* [INPUT RECORDS]:

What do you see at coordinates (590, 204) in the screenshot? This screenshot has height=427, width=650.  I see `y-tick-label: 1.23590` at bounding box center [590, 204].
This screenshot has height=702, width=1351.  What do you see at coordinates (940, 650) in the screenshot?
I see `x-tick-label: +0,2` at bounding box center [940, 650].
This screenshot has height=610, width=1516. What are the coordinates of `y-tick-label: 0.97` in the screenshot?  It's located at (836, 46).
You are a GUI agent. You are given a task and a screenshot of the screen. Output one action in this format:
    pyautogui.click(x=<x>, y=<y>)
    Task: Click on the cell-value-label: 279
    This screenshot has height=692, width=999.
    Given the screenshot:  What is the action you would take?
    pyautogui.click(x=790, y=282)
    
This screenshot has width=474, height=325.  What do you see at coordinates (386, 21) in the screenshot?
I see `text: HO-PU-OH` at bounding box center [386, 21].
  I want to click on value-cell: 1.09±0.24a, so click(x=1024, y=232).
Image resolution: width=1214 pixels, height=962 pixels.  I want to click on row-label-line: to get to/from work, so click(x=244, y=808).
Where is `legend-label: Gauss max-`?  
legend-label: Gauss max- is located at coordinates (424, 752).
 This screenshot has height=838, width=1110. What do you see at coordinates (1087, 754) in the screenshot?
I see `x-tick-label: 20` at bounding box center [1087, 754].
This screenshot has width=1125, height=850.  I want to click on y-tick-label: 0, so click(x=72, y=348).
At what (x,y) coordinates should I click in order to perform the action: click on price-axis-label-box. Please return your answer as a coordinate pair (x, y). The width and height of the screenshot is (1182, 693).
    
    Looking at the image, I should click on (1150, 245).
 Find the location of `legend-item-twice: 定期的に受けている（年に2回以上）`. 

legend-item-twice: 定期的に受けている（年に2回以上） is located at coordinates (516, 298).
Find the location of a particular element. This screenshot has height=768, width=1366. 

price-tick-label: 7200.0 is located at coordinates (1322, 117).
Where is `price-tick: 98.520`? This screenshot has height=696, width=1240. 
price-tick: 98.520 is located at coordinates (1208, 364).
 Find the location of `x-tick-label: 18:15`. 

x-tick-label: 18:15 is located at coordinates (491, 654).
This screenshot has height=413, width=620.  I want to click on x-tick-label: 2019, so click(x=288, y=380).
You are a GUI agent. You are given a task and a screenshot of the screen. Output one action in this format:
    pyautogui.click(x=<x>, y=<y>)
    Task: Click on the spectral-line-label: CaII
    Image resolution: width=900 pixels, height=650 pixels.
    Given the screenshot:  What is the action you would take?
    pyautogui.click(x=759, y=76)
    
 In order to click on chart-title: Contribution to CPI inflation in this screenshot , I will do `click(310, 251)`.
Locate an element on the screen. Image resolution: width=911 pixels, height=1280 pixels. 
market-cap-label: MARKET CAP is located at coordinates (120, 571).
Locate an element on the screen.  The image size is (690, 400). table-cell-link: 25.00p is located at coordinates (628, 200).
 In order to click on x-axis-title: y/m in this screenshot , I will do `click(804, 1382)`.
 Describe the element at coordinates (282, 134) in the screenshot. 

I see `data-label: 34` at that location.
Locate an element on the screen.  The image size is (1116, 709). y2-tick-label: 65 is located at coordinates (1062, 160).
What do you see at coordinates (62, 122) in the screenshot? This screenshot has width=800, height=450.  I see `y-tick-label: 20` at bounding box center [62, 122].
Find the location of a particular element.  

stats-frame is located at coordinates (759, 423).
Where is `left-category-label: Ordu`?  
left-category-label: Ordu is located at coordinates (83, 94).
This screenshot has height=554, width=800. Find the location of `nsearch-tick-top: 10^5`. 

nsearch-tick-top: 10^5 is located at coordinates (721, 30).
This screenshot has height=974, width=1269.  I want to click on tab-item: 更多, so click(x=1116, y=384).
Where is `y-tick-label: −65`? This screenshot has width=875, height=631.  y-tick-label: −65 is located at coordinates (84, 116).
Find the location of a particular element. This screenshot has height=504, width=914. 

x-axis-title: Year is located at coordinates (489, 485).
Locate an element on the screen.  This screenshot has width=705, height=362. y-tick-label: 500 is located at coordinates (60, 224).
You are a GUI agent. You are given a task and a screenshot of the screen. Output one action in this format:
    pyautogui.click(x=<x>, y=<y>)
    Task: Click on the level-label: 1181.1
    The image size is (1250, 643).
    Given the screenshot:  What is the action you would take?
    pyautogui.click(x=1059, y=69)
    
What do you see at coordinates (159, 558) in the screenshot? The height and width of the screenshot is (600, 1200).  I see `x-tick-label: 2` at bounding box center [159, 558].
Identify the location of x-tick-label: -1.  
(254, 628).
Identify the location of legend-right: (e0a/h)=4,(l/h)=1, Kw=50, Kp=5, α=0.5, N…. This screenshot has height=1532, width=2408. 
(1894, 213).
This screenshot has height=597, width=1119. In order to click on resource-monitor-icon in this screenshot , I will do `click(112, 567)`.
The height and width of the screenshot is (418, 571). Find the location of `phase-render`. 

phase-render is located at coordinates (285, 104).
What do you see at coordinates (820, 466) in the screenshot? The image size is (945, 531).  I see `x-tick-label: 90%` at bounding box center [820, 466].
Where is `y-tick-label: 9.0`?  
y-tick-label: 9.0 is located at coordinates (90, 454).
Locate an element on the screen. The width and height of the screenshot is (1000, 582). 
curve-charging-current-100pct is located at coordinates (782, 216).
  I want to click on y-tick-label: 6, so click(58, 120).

* [PROBLEM REQUIREMENTS]:
Please convert all of the material above into a Markdown table with the columns Row and Line, giving each non-blank line its own numbered row.

* [EXERCISE SOLUTION]:
| Row | Line |
|---|---|
| 1 | What do you see at coordinates (590, 204) in the screenshot? This screenshot has height=427, width=650.  I see `y-tick-label: 1.23590` at bounding box center [590, 204]. |
| 2 | This screenshot has height=702, width=1351.  What do you see at coordinates (940, 650) in the screenshot? |
| 3 | I see `x-tick-label: +0,2` at bounding box center [940, 650]. |
| 4 | This screenshot has height=610, width=1516. What are the coordinates of `y-tick-label: 0.97` in the screenshot?  It's located at (836, 46). |
| 5 | You are a GUI agent. You are given a task and a screenshot of the screen. Output one action in this format: |
| 6 |     pyautogui.click(x=<x>, y=<y>) |
| 7 |     Task: Click on the cell-value-label: 279 |
| 8 |     This screenshot has height=692, width=999. |
| 9 |     Given the screenshot:  What is the action you would take? |
| 10 |     pyautogui.click(x=790, y=282) |
| 11 | This screenshot has width=474, height=325.  What do you see at coordinates (386, 21) in the screenshot? |
| 12 | I see `text: HO-PU-OH` at bounding box center [386, 21]. |
| 13 |   I want to click on value-cell: 1.09±0.24a, so click(x=1024, y=232). |
| 14 | Image resolution: width=1214 pixels, height=962 pixels.  I want to click on row-label-line: to get to/from work, so click(x=244, y=808). |
| 15 | Where is `legend-label: Gauss max-`?   |
| 16 | legend-label: Gauss max- is located at coordinates (424, 752). |
| 17 |  This screenshot has height=838, width=1110. What do you see at coordinates (1087, 754) in the screenshot? |
| 18 | I see `x-tick-label: 20` at bounding box center [1087, 754]. |
| 19 | This screenshot has width=1125, height=850.  I want to click on y-tick-label: 0, so click(x=72, y=348). |
| 20 | At what (x,y) coordinates should I click in order to perform the action: click on price-axis-label-box. Please return your answer as a coordinate pair (x, y). The width and height of the screenshot is (1182, 693). |
| 21 |     Looking at the image, I should click on (1150, 245). |
| 22 |  Find the location of `legend-item-twice: 定期的に受けている（年に2回以上）`.  |
| 23 | legend-item-twice: 定期的に受けている（年に2回以上） is located at coordinates (516, 298). |
| 24 | Find the location of a particular element. This screenshot has height=768, width=1366.  |
| 25 | price-tick-label: 7200.0 is located at coordinates (1322, 117). |
| 26 | Where is `price-tick: 98.520`? This screenshot has height=696, width=1240.  |
| 27 | price-tick: 98.520 is located at coordinates (1208, 364). |
| 28 |  Find the location of `x-tick-label: 18:15`.  |
| 29 | x-tick-label: 18:15 is located at coordinates (491, 654). |
| 30 | This screenshot has height=413, width=620.  I want to click on x-tick-label: 2019, so click(x=288, y=380). |
| 31 | You are a GUI agent. You are given a task and a screenshot of the screen. Output one action in this format: |
| 32 |     pyautogui.click(x=<x>, y=<y>) |
| 33 |     Task: Click on the spectral-line-label: CaII |
| 34 |     Image resolution: width=900 pixels, height=650 pixels. |
| 35 |     Given the screenshot:  What is the action you would take? |
| 36 |     pyautogui.click(x=759, y=76) |
| 37 |  In order to click on chart-title: Contribution to CPI inflation in this screenshot , I will do `click(310, 251)`. |
| 38 | Locate an element on the screen. Image resolution: width=911 pixels, height=1280 pixels.  |
| 39 | market-cap-label: MARKET CAP is located at coordinates (120, 571). |
| 40 | Locate an element on the screen.  The image size is (690, 400). table-cell-link: 25.00p is located at coordinates (628, 200). |
| 41 |  In order to click on x-axis-title: y/m in this screenshot , I will do `click(804, 1382)`. |
| 42 |  Describe the element at coordinates (282, 134) in the screenshot.  |
| 43 | I see `data-label: 34` at that location. |
| 44 | Locate an element on the screen.  The image size is (1116, 709). y2-tick-label: 65 is located at coordinates (1062, 160). |
| 45 | What do you see at coordinates (62, 122) in the screenshot? This screenshot has width=800, height=450.  I see `y-tick-label: 20` at bounding box center [62, 122]. |
| 46 | Find the location of a particular element.   |
| 47 | stats-frame is located at coordinates (759, 423). |
| 48 | Where is `left-category-label: Ordu`?   |
| 49 | left-category-label: Ordu is located at coordinates (83, 94). |
| 50 | This screenshot has height=554, width=800. Find the location of `nsearch-tick-top: 10^5`.  |
| 51 | nsearch-tick-top: 10^5 is located at coordinates (721, 30). |
| 52 | This screenshot has height=974, width=1269.  I want to click on tab-item: 更多, so click(x=1116, y=384). |
| 53 | Where is `y-tick-label: −65`? This screenshot has width=875, height=631.  y-tick-label: −65 is located at coordinates (84, 116). |
| 54 | Find the location of a particular element. This screenshot has height=504, width=914.  |
| 55 | x-axis-title: Year is located at coordinates (489, 485). |
| 56 | Locate an element on the screen.  This screenshot has width=705, height=362. y-tick-label: 500 is located at coordinates (60, 224). |
| 57 | You are a GUI agent. You are given a task and a screenshot of the screen. Output one action in this format: |
| 58 |     pyautogui.click(x=<x>, y=<y>) |
| 59 |     Task: Click on the level-label: 1181.1 |
| 60 |     The image size is (1250, 643). |
| 61 |     Given the screenshot:  What is the action you would take? |
| 62 |     pyautogui.click(x=1059, y=69) |
| 63 | What do you see at coordinates (159, 558) in the screenshot? The height and width of the screenshot is (600, 1200).  I see `x-tick-label: 2` at bounding box center [159, 558]. |
| 64 | Identify the location of x-tick-label: -1.   |
| 65 | (254, 628). |
| 66 | Identify the location of legend-right: (e0a/h)=4,(l/h)=1, Kw=50, Kp=5, α=0.5, N…. This screenshot has height=1532, width=2408.  |
| 67 | (1894, 213). |
| 68 | This screenshot has height=597, width=1119. In order to click on resource-monitor-icon in this screenshot , I will do `click(112, 567)`. |
| 69 | The height and width of the screenshot is (418, 571). Find the location of `phase-render`.  |
| 70 | phase-render is located at coordinates (285, 104). |
| 71 | What do you see at coordinates (820, 466) in the screenshot? The image size is (945, 531).  I see `x-tick-label: 90%` at bounding box center [820, 466]. |
| 72 | Where is `y-tick-label: 9.0`?   |
| 73 | y-tick-label: 9.0 is located at coordinates (90, 454). |
| 74 | Locate an element on the screen. The width and height of the screenshot is (1000, 582).  |
| 75 | curve-charging-current-100pct is located at coordinates (782, 216). |
| 76 |   I want to click on y-tick-label: 6, so click(58, 120). |